# Chpater 8 - Dimensionality Reduction
Curse of Dimensionality: The large number of features not only makes training extremely slow, it can also make it much harder to find a good solution. <br>
Dimensionality redction not only speeds up training, but also is extremely useful for data visualization.

## The Curse of Dimensionality
High-dimensional datasets are at risk of being very sparse: most training instances are likely to be far away from each other. => a new instance will likely be far away from any training instacnes, making predictions much less reliable than in lower dimensions. => **the more dimensions the training set has, the greater the risk of overfitting it.**

## Main Approaches for Dimensionality Reduction

### Projection
In most real-world problems, many features are almost constance, while others are highly correlated. <br>
All training instances actually lie within a much lower-dimensional subspace of the high-dimensional space. <br>

### Manifold Learning
A *d*-dimensional manifold is a part of an *n*-dimensional (where *d*<*n*) that locally resembles a *d*-dimensional hyperplane.

Many dimensionality reduction algorithms work by modeling the manifold on which the training instances lie; this is called Manifold Learning.
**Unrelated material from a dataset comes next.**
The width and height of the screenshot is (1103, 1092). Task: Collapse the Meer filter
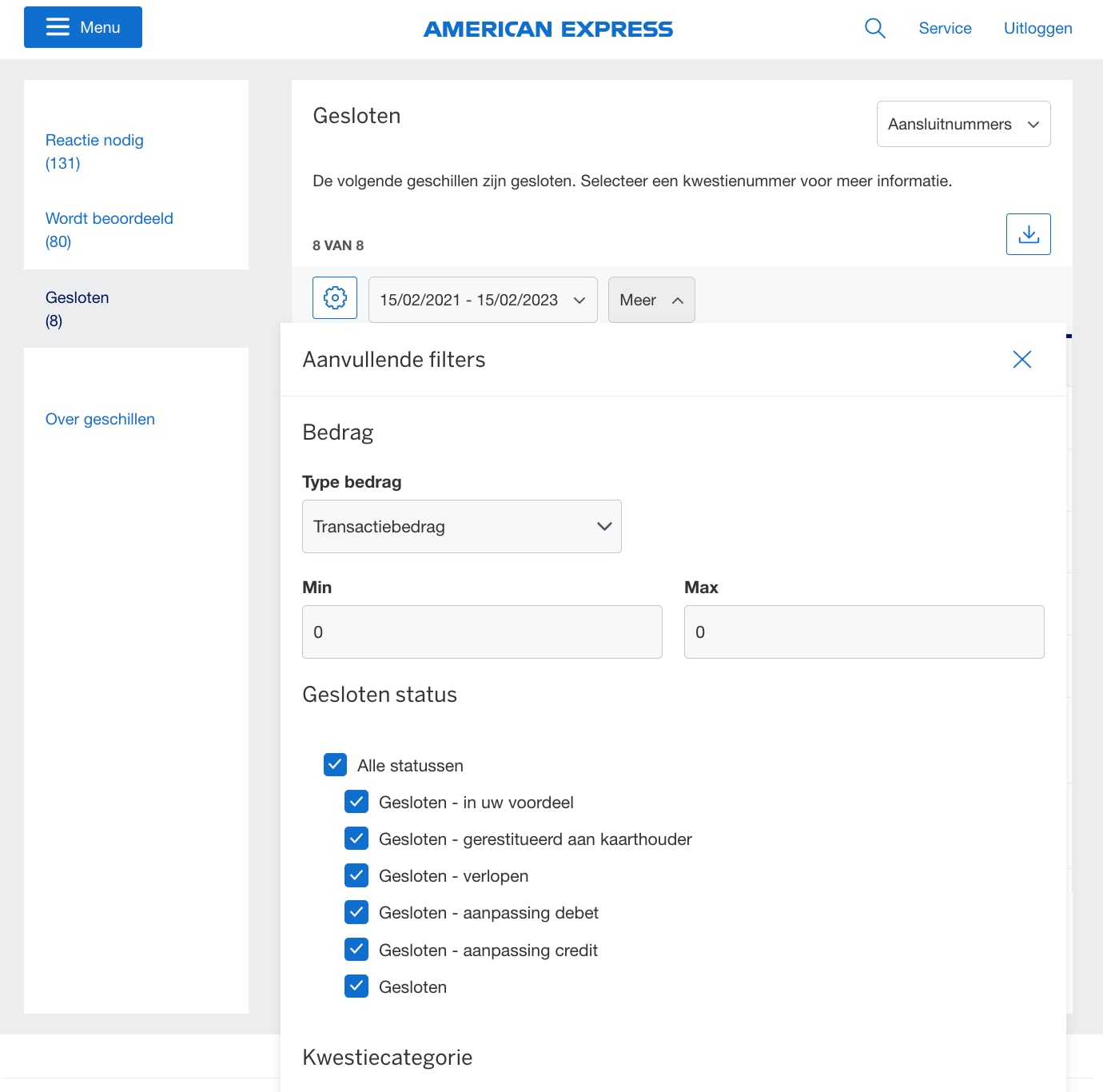[x=651, y=300]
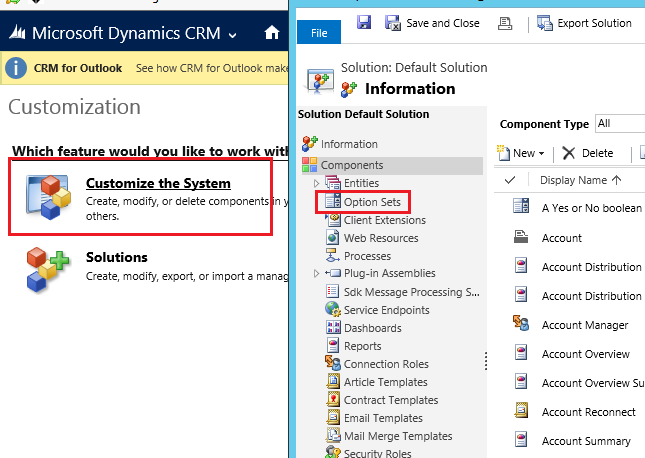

It relies on the manifold assumption, also called the manifold hypothesis, which holds that most real-world high-dimensional datasets lie close to a much lower-dimensional manifold.

The manifold assumption is often accompanied by another implicit assumption: that the task at hand (e.g., classification or regression) will be simpler if expressed in the lower-dimensional space of the manifold.

## PCA
Principal Component Analysis (PCA) is by far the most popular dimensionality reduction algorithm. First it identifies the hyperplace that lies closest to the data, and then it projects the data onto it.
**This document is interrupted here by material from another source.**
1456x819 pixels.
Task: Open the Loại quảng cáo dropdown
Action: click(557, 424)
### Preserving the Variance
Select a lower-dimensional hyperplane that preserves the maximum amount of variance, as it will most likely lose less information than the other projections. <br>
Another way to justify this choice is that it is the axis that minimizes the mean squared distance between the original dataset and its projection one that hyperplane.

### Principal Components
PCA needs axes as many as the number of dimensions in the dataset. <br>
The unit vector that defines the $i^{th}$ axis is called the $i^{th}$ principal component (PC).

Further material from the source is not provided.